Mais avant que de l’aborder dans ses prémisses cette histoire, sous sa double forme historique et mythique, il convient, je pense, de bien préciser la nature du mot « imaginaire ». En effet, ce nom d’origine récente (1873) renvoie explicitement et exclusivement à « une œuvre de l’imagination », œuvre artistique par excellence, comme le soulignait Malraux dans « La tête d’obsidienne », où il l’associait dans l’esprit de l’homme au terme de musée vivant…

Il me semble que le mot « imaginal », de création encore plus récente puisque nous le devons à notre Frère Henri Corbin, serait infiniment plus juste pour désigner ce passage de l’esprit de la Chevalerie dans la franc-maçonnerie écossaise. « Imaginal » implique en effet une exaltation philosophique de « l’image » ouvrant la porte de la connaissance des symboles et archétypes. « L’imagination créatrice des Arabes, soulignait à ce propos Henri Corbin, est la faculté centrale de l’âme conduisant à la réalité de l’être, elle est une authentique voie de connaissance unissant le sensible et l’intelligible, selon la tradition pythagoricienne ».

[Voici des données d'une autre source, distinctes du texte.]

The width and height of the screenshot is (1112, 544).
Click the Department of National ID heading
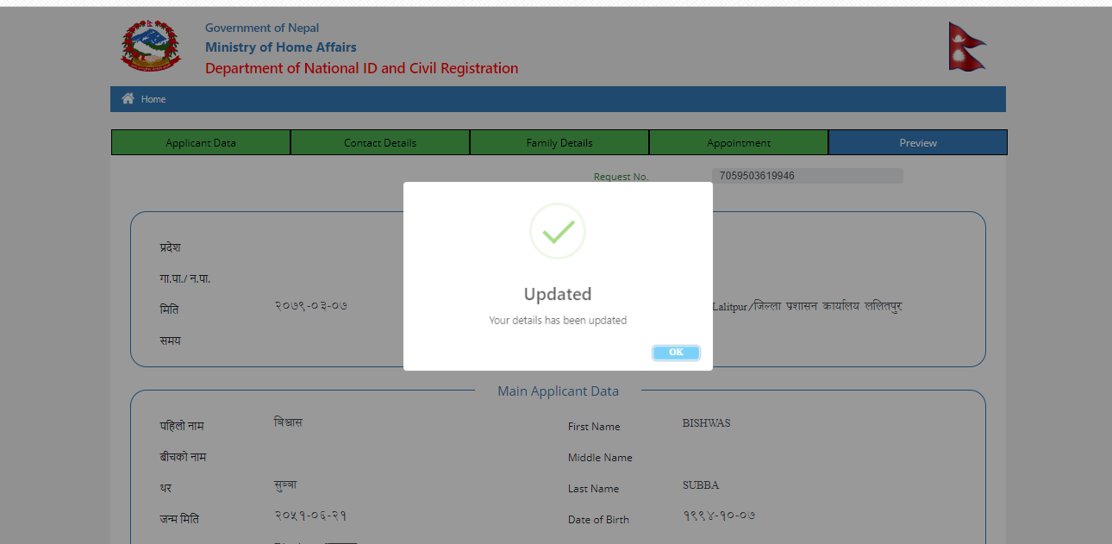point(361,68)
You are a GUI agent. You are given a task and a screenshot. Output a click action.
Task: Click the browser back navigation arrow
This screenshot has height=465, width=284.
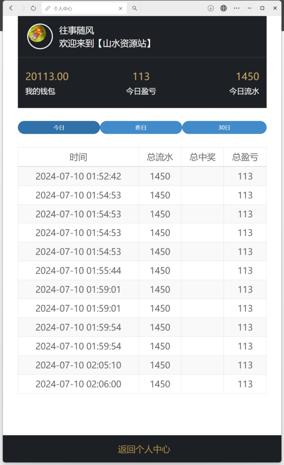click(10, 8)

La vision « imaginale » de la Chevalerie nous ramène ainsi à la vérité profonde du mythe et de la quête initiatique qui s’inscrit en elle

Ce concept rejoint d’ailleurs celui de « l’imaginatio vera » dont parlait déjà Paracelse. N’est-ce pas en effet la vision transmuée ou mieux encore « transmutée » en esprit, des vertus de la Chevalerie que la franc-maçonnerie écossaise – qu’il s’agisse d’ailleurs du Rite Rectifié ou du R.E.A.A. – a voulu conserver comme en précieux dépôt pour ses initiés ? …

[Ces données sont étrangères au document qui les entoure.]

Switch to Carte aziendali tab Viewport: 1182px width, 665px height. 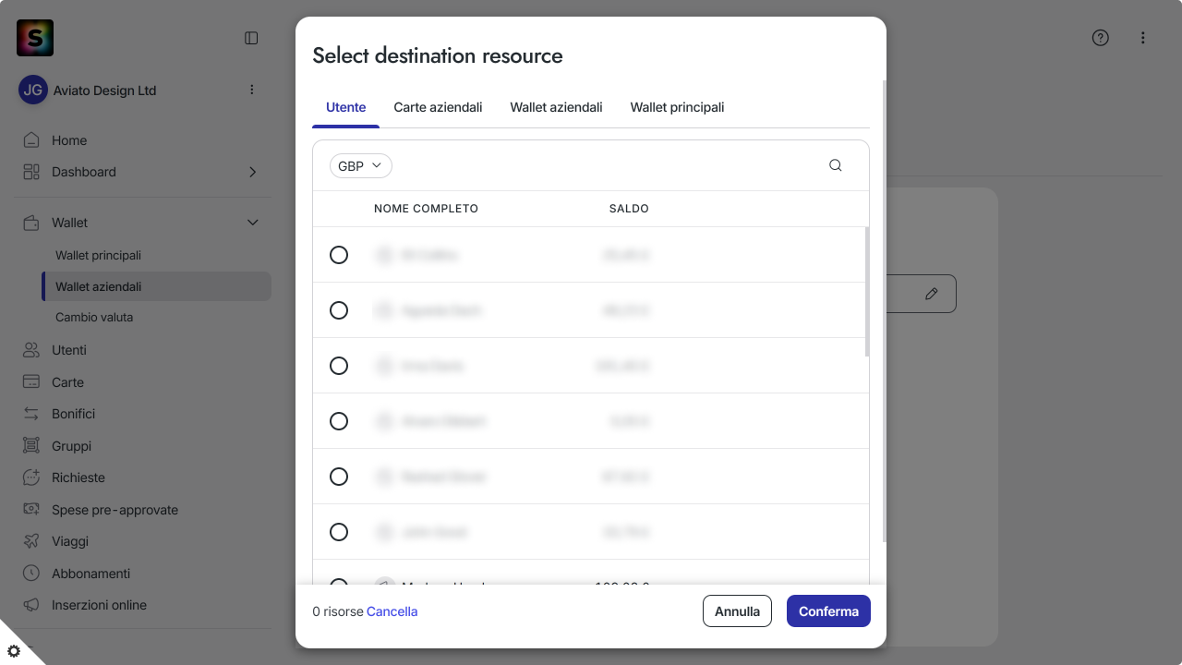click(x=438, y=107)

Mais pourquoi cette « résurgence » voulue par nos ancêtres qui établirent les rituels au XVIIIè siècle ? Comment s’est-elle opérée ? Quelles en étaient les sources, les origines ? Comment et par qui s’est-elle transmise au fil des siècles ?…Et enfin quels en sont les objectifs, la finalité ? …

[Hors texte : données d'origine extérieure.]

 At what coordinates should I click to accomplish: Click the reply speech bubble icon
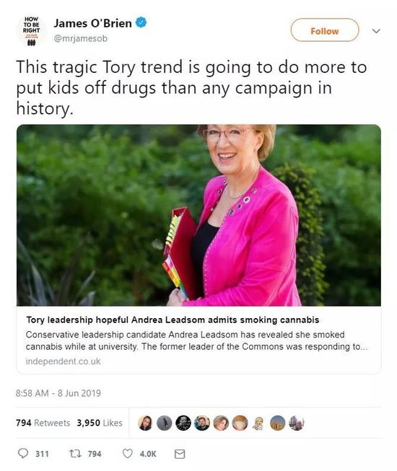click(x=23, y=453)
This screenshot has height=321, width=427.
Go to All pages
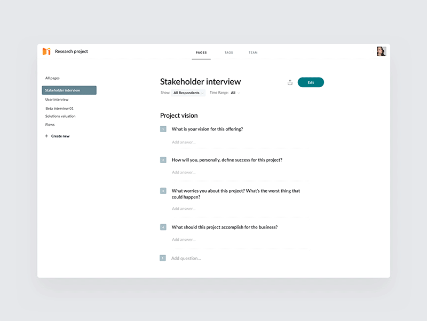pos(53,78)
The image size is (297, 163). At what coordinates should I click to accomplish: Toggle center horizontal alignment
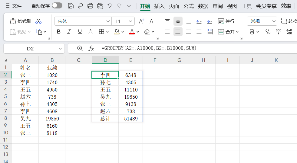tap(178, 32)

A toutes ces questions nous allons tenter de répondre en étudiant tout d’abord les origines de cette résurgence chevaleresque, origines historiques mais aussi mythiques avec l’apport du Graal ainsi que la très curieuse symbiose qui s’est opérée en Terre Sainte au temps des Croisades entre chevaliers d’Orient et chevaliers d’Occident.

Nous verrons ensuite comment, par quel cheminement, par quels transmetteurs, l’infusion de l’idéal de la Chevalerie s’est opérée au XVIIIè siècle dans les hauts grades écossais.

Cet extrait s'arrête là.